Foto Fulvio Calzolaio

Foto Fulvio Calzolaio

Si è svolto, nella Chiesa dell’Immacolata al Vomero, l’appuntamento inaugurale della decima edizione di “Sette secoli di musica sacra per organo a Napoli – Vespri d’organo”, rassegna organizzata dall’Associazione Trabaci.
All’evento hanno partecipato i maestri Mauro Castaldo (direttore artistico e presidente dell’Associazione Trabaci), Nicola Florio e Giovanni Picciafoco, che si sono avvicendati all’organo, ed alcune realtà corali della Campania quali “I Cantori Gregoriani” ed il Coro della Cattedrale di Cerreto Sannita, diretti dal M° Elvira Landino, il Coro della Cattedrale di Pozzuoli, diretto da don Giovanni Varriale, “I Cantori del Plebiscito” ed il Coro Bellaruss, diretti dal M° Rosa Montano ed il Coro “Beata Virgo Maria” della chiesa dell’Immacolata al Vomero, diretto dal M° Elena Scala.

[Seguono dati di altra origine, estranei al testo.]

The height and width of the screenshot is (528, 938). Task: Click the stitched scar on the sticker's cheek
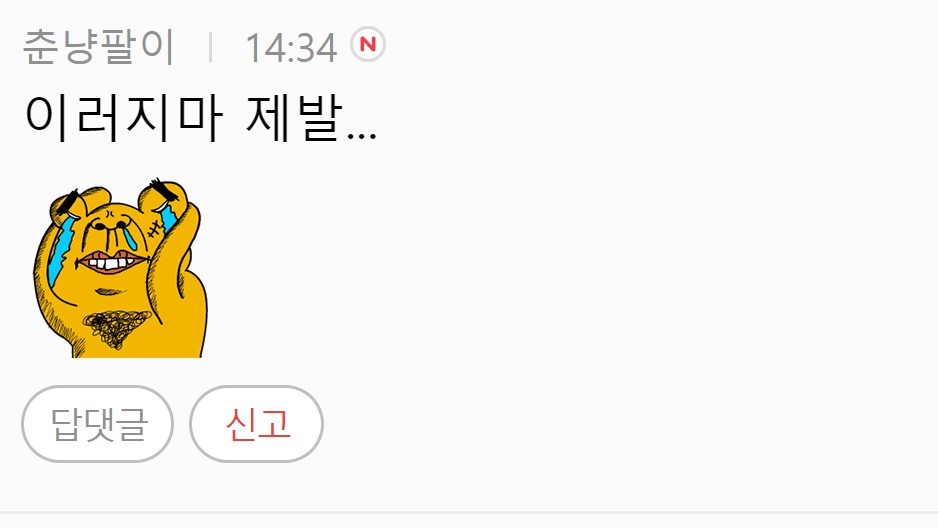coord(154,230)
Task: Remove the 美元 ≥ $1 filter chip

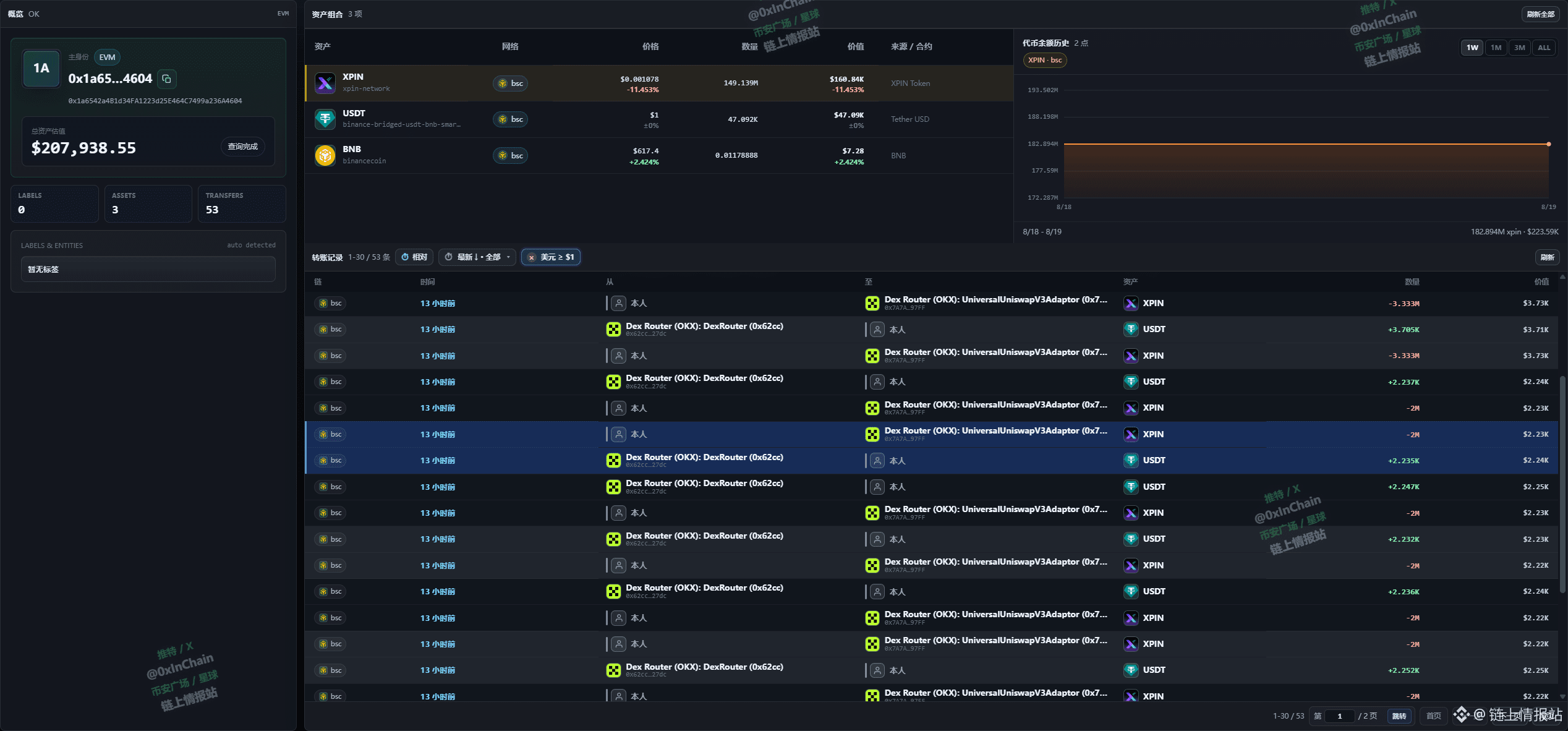Action: [x=531, y=257]
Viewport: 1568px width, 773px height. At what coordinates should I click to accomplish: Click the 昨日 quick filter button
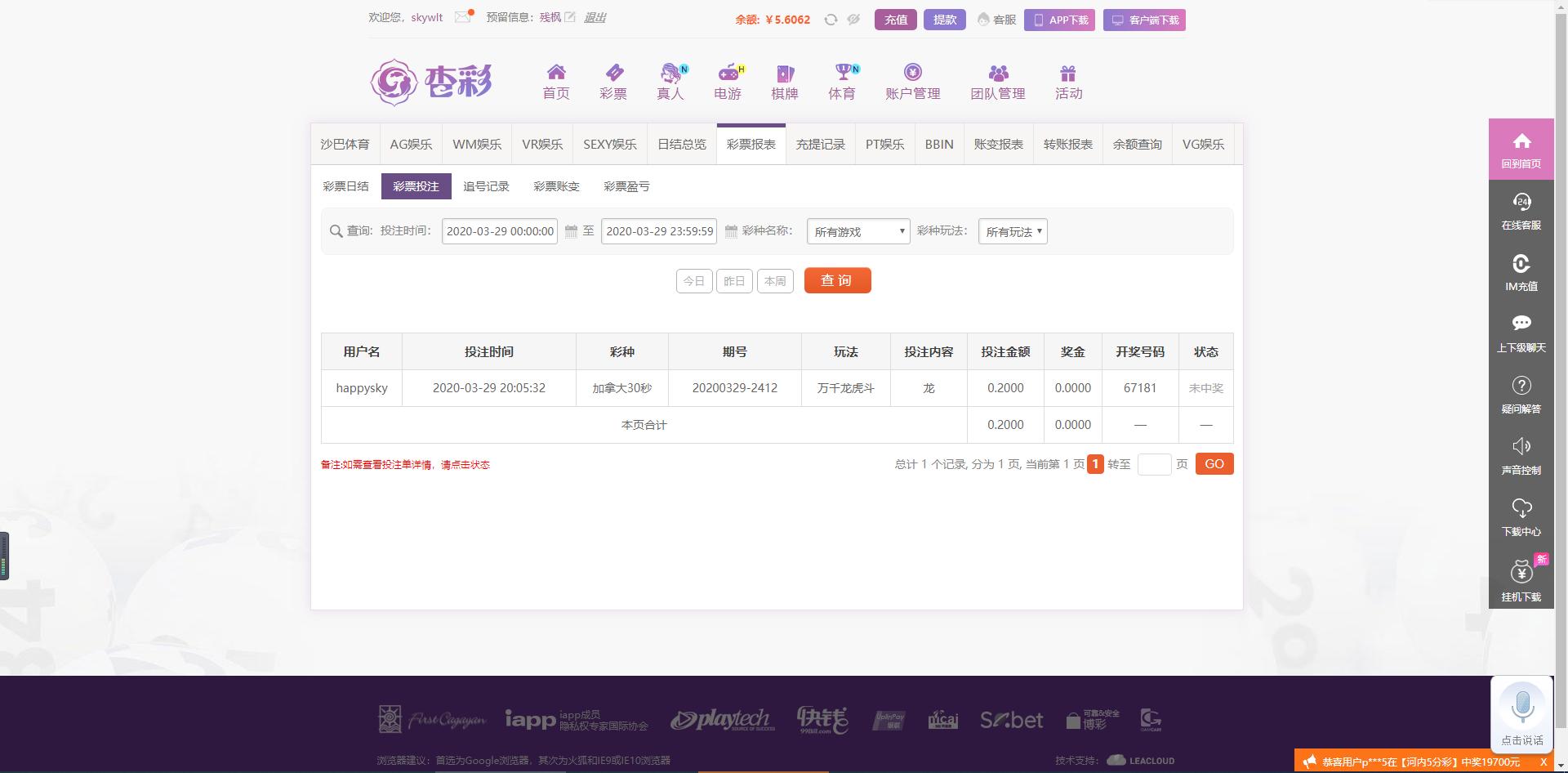pos(733,281)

La serata è stata suddivisa in due momenti separati.
Nel primo, i cori hanno accompagnato la funzione liturgica che precedeva il concerto vero e proprio, eseguendo alcuni brani legati alle diverse parti della messa.
In particolare spiccavano il Kyrie, il Sanctus e l’Agnus Dei, tratti dalla Missa op. 180 del veneto Luigi Bottazzo (1845-1924), autore di una notevole produzione sacra che meriterebbe un maggiore approfondimento, ed il celebre Celtic Alleluia dell’irlandese Fintan O’Carroll (1922-1981).
Non sono comunque mancati pezzi per organo solo, fra i quali una pregevole trascrizione, curata dal maestro Giovanni Picciafoco, dell’Agnus Dei di Johann Sebastian Bach (dalla Messa BWV 232) ed il Preludio e Fuga in si bemolle maggiore di Johann Kuhnau (1660-1722).
Nella seconda parte i singoli cori hanno interpretato, in successione, alcuni brani “a cappella”, appartenenti ad un repertorio che andava dal gregoriano ai nostri giorni.
E’ stata poi la volta del maestro Mauro Castaldo, che ha suonato la sua Toccata per organo, prima del finale dove le compagini, riunite in un unico coro, costituito da più di cento elementi, si sono confrontate con alcuni classici della tradizione sacra come l’Ave Verum di Mozart, Ecce Panis di don Lorenzo Perosi, Jesus bleibet meine Freude di Bach (dalla cantata BWV 147) e Laudate Dominum, dall’oratorio “Giuda Maccabeo” di Haendel.
In complesso una serata interessante, trasformatasi anche in un’occasione di confronto, scambio e quindi arricchimento reciproco fra i protagonisti, sicuramente ben riuscita grazie alla passione ed all’energia profuse da tutti i partecipanti, che ha anche attirato un discreto numero di persone, il che fa ben sperare per il prosieguo della rassegna.